Cain and Abel

Michael Markwick: Cain and Abel (2020) 80 x 65 cm (31.5 x 25 19/32 in.) Acrylic on Silk and Wood
Cain and Abel (2020)
80 x 65 cm (31.5 x 25 19/32 in.)
Acrylic on Silk and Wood
Private Collection Germany

Detail: Cain and Abel (2020) 
80 x 65 cm (31.5 x 25 19/32 in.) 
Acrylic on Silk and Wood
Detail from Cain and Abel (2020)
80 x 65 cm (31.5 x 25 19/32 in.)
Acrylic on Silk and Wood

Cain and Abel is a darker painting than what I recently exhibited in Berlin.  The work can be read as an abstracted narrative painting of fracturing figures in a kind of embrace, or a fight, in a natural setting. And yet, I have been thinking specifically about the story of Cain and Abel this year while watching racial and political trauma continue to unfold in the U.S.

This work continues my exploration of painting on silk. While I work on other substrates as well, there is an appealing ephemerality to the transparent surface that silk offers. Light passes through the silk but also bounces back out, illuminating the painting. The transparency also allows me to incorporate the frame, as I did in this work. I use a combination of free painting and printed wood forms on the surface of the work.

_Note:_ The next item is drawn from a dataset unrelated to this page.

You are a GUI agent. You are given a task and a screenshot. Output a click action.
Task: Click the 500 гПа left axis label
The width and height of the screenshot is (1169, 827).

In this piece, the eye is first drawn to the energy and abstraction of the sunburst flower form falling apart on the left, while in the center of the painting, two abstracted figures are jostling in conflict. The story of disharmony in the hearts of the two brothers, and the resulting violence, appears in Jewish, Christian, and Islamic texts. Cain kills Abel out of jealousy, and this violent act is the part of the story most often depicted in painting. However, I imagined a different moment between the brothers, something more quiet and tender, a psychological and poetic space of both conflict and forgiveness. If you look carefully at the figures in my painting, there is a tender gesture of coming together. One figure’s hand caresses the other’s head.